Dans le rapport daté du 14 décembre 1964 qui accompagnait la proposition de la Commission au Conseil, destinée à devenir la directive 69/335 ( 3 ), la Commission des Communautés européennes observait que la suppression intégrale du droit d’apport et du droit de timbre serait la meilleure solution pour réaliser un marché libre des capitaux. Néanmoins, face à l’opposition probable des États membres à une mesure aussi radicale, le choix de la Commission a été de supprimer les droits de timbre et de laisser subsister un droit d’apport, harmonisé toutefois au niveau communautaire.

7.

Par ailleurs, avec les années, une série de modifications apportées à la directive ont fait disparaître l’obligation initialement prévue de taxer les apports sur la base d’un taux harmonisé: l’actuel article 7 de la directive, en particulier, prévoit que les États membres peuvent appliquer un taux maximal de 1 % ou, simplement, ne plus appliquer le droit d’apport. Le Royaume-Uni a, en particulier, aboli le droit d’apport en 1988.

8.

La directive définit à l’article 4, paragraphe 1, les opérations passibles du droit d’apport. Celui-ci mentionne notamment «c) l’augmentation du capital social d’une société de capitaux au moyen de l’apport de biens de toute nature».

9.

Outre les dispositions relatives aux modalités de calcul et de recouvrement du droit d’apport, la directive contient aussi un ensemble d’interdictions, destinées à éviter tant une double imposition des apports que l’application de droits de timbre. En particulier, les articles 10 et 11 prévoient ce qui suit:

«Article 10

En dehors du droit d’apport, les États membres ne perçoivent, en ce qui concerne les sociétés, associations ou personnes morales poursuivant des buts lucratifs, aucune imposition, sous quelque forme que ce soit:

a)

pour les opérations visées à l’article 4;

b)

pour les apports, prêts ou prestations, effectués dans le cadre des opérations visées à l’article 4;

[…]

Article 11

Les États membres ne soumettent à aucune imposition, sous quelque forme que ce soit:

a)

MATÉRIEL RECUEILLI -
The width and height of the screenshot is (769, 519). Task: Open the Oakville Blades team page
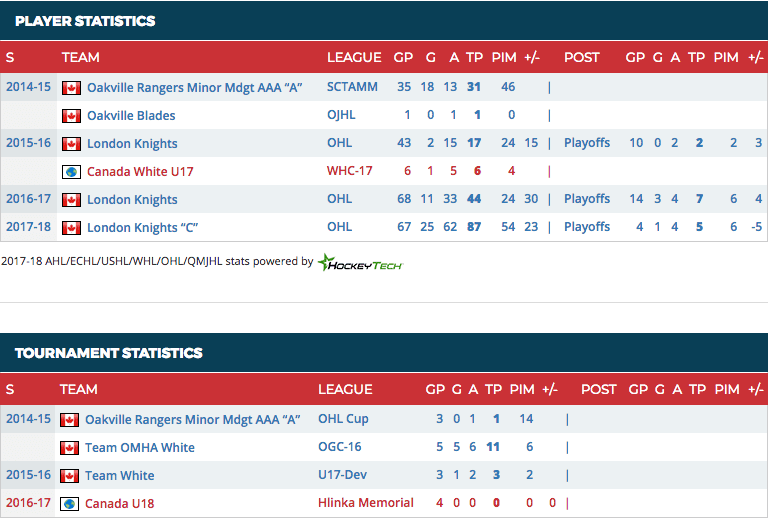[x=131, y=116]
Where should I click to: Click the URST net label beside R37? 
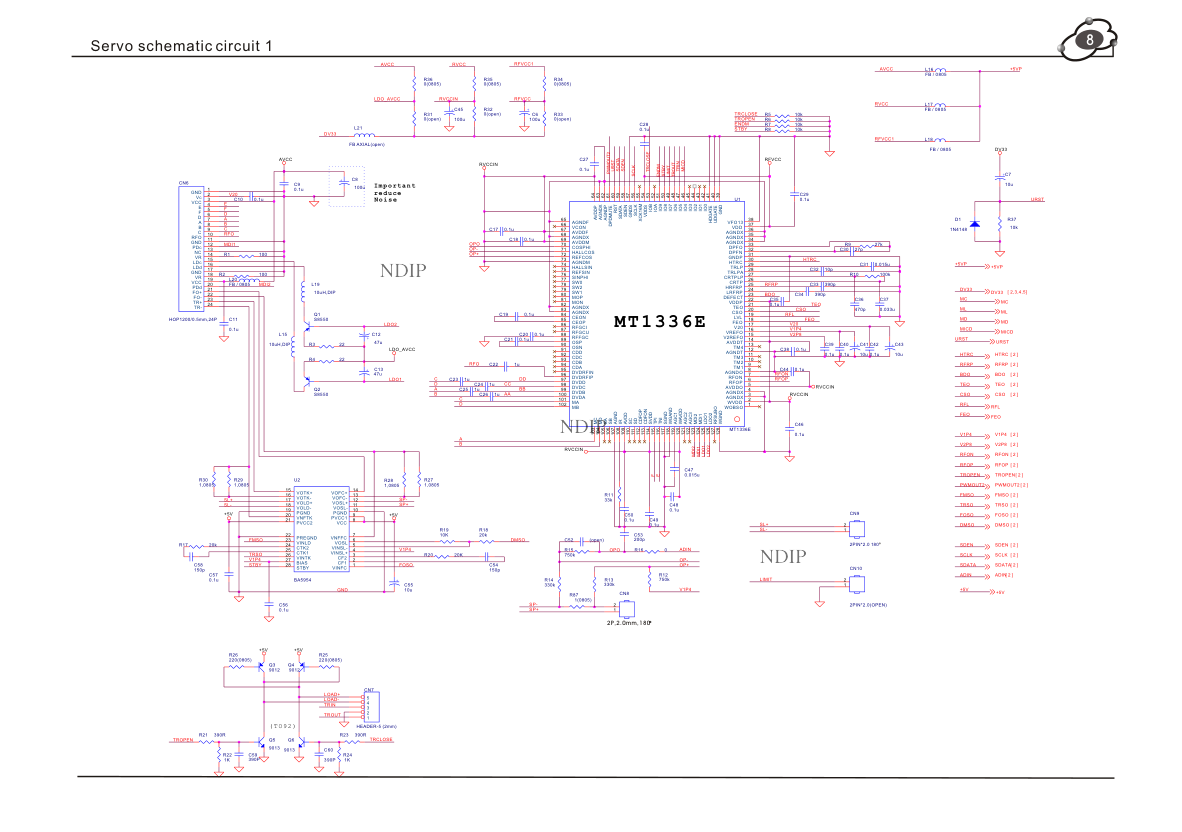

CONSIGNES -
1) D'après l'extrait, en quelle année le Royaume-Uni a-t-il aboli le droit d'apport ?
2) Reproduisez à l'identique tout ce qui va de « Par ailleurs, avec » jusqu'à « d’apport en 1988. » dans l'extrait.
3) Rédigez la suite de l'extrait sur la directive 69/335 en reprenant après sa dernière ligne.
La liste n'a aucun lien avec l'extrait.

RÉSULTATS PAR TÂCHE -
1) En 1988.

2)
Par ailleurs, avec les années, une série de modifications apportées à la directive ont fait disparaître l’obligation initialement prévue de taxer les apports sur la base d’un taux harmonisé: l’actuel article 7 de la directive, en particulier, prévoit que les États membres peuvent appliquer un taux maximal de 1 % ou, simplement, ne plus appliquer le droit d’apport. Le Royaume-Uni a, en particulier, aboli le droit d’apport en 1988.

3)
la création, l’émission, l’admission en Bourse, la mise en circulation ou la négociation d’actions, de parts ou autres titres de même nature, ainsi que de certificats représentatifs de ces titres, quel qu’en soit l’émetteur;

[…]»

10.

En dépit des interdictions précitées, l’article 12 permet aux États membres de réintroduire des taxes spécifiques, prévoyant ce qui suit:

«Article 12

1.   Par dérogation aux dispositions des articles 10 et 11, les États membres peuvent percevoir:

a)

des taxes sur la transmission des valeurs mobilières, perçues forfaitairement ou non;

[…]»

B — Le droit national

11.

Les règles fiscales du Royaume-Uni qui sont ici en cause figurent dans la loi de finance de 1986 (Finance Act 1986). En application de l’article 87 de cette loi, les transmissions d’actions sont soumises à un «Stamp Duty Reserve Tax» (SDRT) de 0,5 %, dû à l’occasion de chaque cession.

12.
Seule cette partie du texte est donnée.